Le premier facteur à considérer est la personnalité des individus. En effet, certains traits de personnalité semblent liés au syndrome de l’imposteur (Sakulku et Alexander, 2011). Ainsi, les personnes plutôt introverties et présentant un niveau élevé de névrosisme (tendance à être émotionnellement instables, à rencontrer des difficultés à gérer leurs émotions, à facilement se sentir anxieuses ou déprimées) auraient plus tendance à vivre avec le syndrome de l’imposteur.


Les personnes ressentant ce sentiment d’imposture présenteraient aussi une peur accrue des évaluations négatives (Thompson et collab., 2000) ainsi qu’un perfectionnisme les amenant à penser qu’elles doivent atteindre la perfection afin de recevoir la reconnaissance d’autrui (Ferrari et Thomson, 2006), bien qu’elles soient paradoxalement sujettes à la procrastination pour faire face à leur anxiété (Chassangre et Callahan, 2017). [Source : Benneto, 2023.]


Le syndrome de l’imposteur peut également être encouragé par des éléments contextuels (Feenstra et collab., 2020). L’environnement familial dans lequel a grandi une personne peut contribuer plus tard à sa tendance au perfectionnisme et influencer le rapport qu’elle entretient avec la réussite. Cet environnement est tout à fait en mesure d’affecter la vision qu’un individu a de lui-même et d’influencer la façon dont il vit, pendant l’enfance et plus tard à l’âge adulte, la réussite et l’échec, de même que l’importance qu’il accorde au regard d’autrui (Thompson, 2004).

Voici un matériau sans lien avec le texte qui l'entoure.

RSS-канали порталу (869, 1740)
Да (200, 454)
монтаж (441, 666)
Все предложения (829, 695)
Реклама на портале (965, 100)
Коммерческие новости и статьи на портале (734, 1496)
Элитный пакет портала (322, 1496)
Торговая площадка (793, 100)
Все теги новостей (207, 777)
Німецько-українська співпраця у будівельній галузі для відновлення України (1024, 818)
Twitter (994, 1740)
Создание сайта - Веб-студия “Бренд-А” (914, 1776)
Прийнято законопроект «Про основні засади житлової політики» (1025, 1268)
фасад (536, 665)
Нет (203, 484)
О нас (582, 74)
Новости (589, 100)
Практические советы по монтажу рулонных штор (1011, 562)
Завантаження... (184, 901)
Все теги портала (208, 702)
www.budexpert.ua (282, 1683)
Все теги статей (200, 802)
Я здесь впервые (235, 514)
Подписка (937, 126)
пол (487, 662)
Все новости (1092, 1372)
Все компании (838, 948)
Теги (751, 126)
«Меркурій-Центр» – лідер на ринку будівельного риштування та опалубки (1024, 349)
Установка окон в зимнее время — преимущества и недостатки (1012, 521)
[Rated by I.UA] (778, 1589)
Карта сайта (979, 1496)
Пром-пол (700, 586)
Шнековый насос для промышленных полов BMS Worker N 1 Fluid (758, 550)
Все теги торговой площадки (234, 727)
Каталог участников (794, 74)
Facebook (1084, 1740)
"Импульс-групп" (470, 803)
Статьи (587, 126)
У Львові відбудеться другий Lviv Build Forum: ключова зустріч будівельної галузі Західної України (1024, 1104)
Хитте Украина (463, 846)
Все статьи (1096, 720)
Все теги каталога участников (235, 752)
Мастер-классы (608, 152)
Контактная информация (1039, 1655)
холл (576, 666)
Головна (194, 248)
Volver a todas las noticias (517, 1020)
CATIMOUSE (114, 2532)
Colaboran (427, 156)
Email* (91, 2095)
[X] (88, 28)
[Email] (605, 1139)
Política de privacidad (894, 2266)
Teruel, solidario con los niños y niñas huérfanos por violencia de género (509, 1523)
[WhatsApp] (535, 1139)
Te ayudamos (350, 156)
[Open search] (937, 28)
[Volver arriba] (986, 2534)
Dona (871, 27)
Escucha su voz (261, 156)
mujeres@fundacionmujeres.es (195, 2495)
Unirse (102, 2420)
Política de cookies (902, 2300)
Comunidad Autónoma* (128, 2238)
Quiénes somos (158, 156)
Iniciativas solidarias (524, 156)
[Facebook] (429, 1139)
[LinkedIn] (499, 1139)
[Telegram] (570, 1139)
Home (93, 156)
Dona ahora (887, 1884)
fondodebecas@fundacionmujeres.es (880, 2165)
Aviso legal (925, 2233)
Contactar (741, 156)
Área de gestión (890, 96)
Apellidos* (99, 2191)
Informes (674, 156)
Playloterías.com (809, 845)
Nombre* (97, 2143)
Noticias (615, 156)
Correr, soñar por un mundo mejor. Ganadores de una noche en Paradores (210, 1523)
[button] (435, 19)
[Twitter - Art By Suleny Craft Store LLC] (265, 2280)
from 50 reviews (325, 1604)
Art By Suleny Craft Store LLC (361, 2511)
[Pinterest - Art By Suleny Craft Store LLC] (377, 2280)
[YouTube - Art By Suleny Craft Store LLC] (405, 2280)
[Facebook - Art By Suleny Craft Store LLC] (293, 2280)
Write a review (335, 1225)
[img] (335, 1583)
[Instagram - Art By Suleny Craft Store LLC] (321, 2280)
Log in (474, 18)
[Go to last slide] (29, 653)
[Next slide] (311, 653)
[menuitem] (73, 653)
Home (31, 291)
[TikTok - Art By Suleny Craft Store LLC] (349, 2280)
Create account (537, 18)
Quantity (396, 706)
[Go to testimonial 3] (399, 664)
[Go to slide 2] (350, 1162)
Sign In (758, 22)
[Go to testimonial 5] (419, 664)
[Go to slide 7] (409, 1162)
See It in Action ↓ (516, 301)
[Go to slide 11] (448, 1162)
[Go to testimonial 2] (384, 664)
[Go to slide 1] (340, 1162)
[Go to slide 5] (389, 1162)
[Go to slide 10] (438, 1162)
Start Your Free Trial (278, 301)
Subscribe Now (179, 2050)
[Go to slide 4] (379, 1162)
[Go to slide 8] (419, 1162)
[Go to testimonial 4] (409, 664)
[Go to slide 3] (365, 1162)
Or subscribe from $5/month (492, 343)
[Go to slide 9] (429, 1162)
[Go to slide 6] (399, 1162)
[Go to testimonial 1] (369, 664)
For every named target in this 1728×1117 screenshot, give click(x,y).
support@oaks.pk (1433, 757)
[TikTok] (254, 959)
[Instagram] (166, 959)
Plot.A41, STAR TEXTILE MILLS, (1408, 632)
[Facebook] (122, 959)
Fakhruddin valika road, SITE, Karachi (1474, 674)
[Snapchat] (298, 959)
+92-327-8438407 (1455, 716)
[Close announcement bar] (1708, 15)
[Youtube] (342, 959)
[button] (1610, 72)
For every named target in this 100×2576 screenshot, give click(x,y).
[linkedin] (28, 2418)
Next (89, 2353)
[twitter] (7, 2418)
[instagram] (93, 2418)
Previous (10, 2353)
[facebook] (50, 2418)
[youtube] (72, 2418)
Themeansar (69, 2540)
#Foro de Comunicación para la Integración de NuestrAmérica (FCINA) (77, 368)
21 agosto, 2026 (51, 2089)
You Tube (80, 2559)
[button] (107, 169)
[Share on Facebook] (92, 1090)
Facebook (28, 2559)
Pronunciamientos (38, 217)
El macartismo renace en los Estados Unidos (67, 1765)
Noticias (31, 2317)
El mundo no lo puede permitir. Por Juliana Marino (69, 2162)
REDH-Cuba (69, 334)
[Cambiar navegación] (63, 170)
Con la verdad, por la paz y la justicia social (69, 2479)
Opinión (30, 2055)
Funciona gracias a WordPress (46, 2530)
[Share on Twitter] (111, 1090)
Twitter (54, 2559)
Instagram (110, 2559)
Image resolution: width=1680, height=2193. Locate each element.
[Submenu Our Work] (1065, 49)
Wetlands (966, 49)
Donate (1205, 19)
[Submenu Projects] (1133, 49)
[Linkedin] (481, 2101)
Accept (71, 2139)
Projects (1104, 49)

Les comportements parentaux surprotecteurs (contrôle et protection excessive de l’enfant ; Want et Kleitman, 2006) ainsi qu’un environnement familial valorisant à outrance la compétition et la réussite (Dinnel et collab., 2002) joueraient vraisemblablement un rôle dans le développement d’un futur syndrome de l’imposteur.



Se libérer du sentiment d’imposture


Pour vous libérer du sentiment que vous ne méritez pas les honneurs et que vous n’en faites jamais assez, la première étape est de prendre conscience que vous vivez le syndrome de l’imposteur. Certaines questions pourront alimenter votre réflexion à ce sujet :

· Reconnaissez-vous vos réussites ?

· Posez-vous un regard bienveillant sur vous-même ?

· Vous dévalorisez-vous systématiquement face aux autres ?

· Ressentez-vous le besoin de vous comporter en superhéros ?

· Êtes-vous capable de sortir de la vision du tout ou rien lorsque vous accomplissez une tâche ?

· Avez-vous l’impression de toujours travailler plus fort que vos collègues ?


Prendre le temps de vous interroger sur certains de vos comportements et certaines de vos croyances vous aidera à entamer cette démarche.


Si vous vous reconnaissez dans le portrait fait dans ce texte des personnes souffrant du syndrome de l’imposteur, nous vous invitons à entrer en contact avec un coach, un conseiller d’orientation ou un psychologue pour approfondir votre réflexion et trouver un accompagnement professionnel.